(Beginning of INFORMATION SUPPLIED)

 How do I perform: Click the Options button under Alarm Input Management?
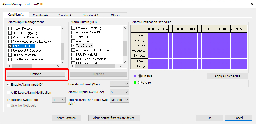pyautogui.click(x=36, y=74)
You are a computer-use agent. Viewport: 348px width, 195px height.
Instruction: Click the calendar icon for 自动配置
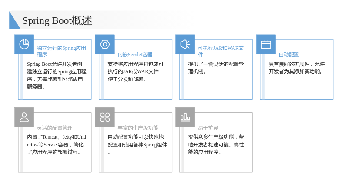(266, 44)
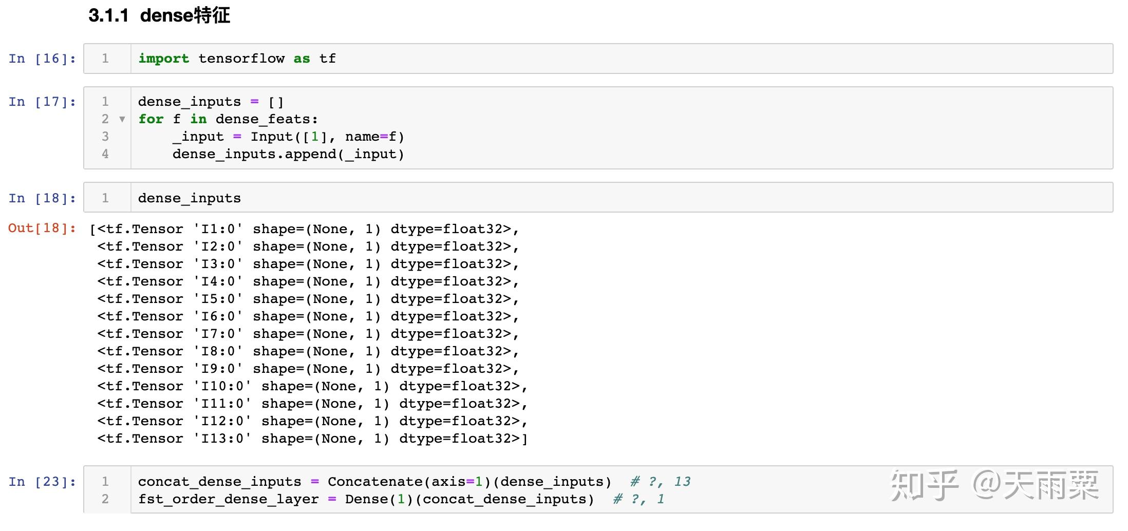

(End of INFORMATION SUPPLIED)

EXERCISE OBJECTIVE: Your answer must consist solely of the lines from the one containing "You are a computer-use" through the last line of the records above, copied exactly, with every picture left out.

PROBLEM SOLUTION:
You are a computer-use agent. Viewport: 348px width, 195px height.
Instruction: Click the calendar icon for 自动配置
(266, 44)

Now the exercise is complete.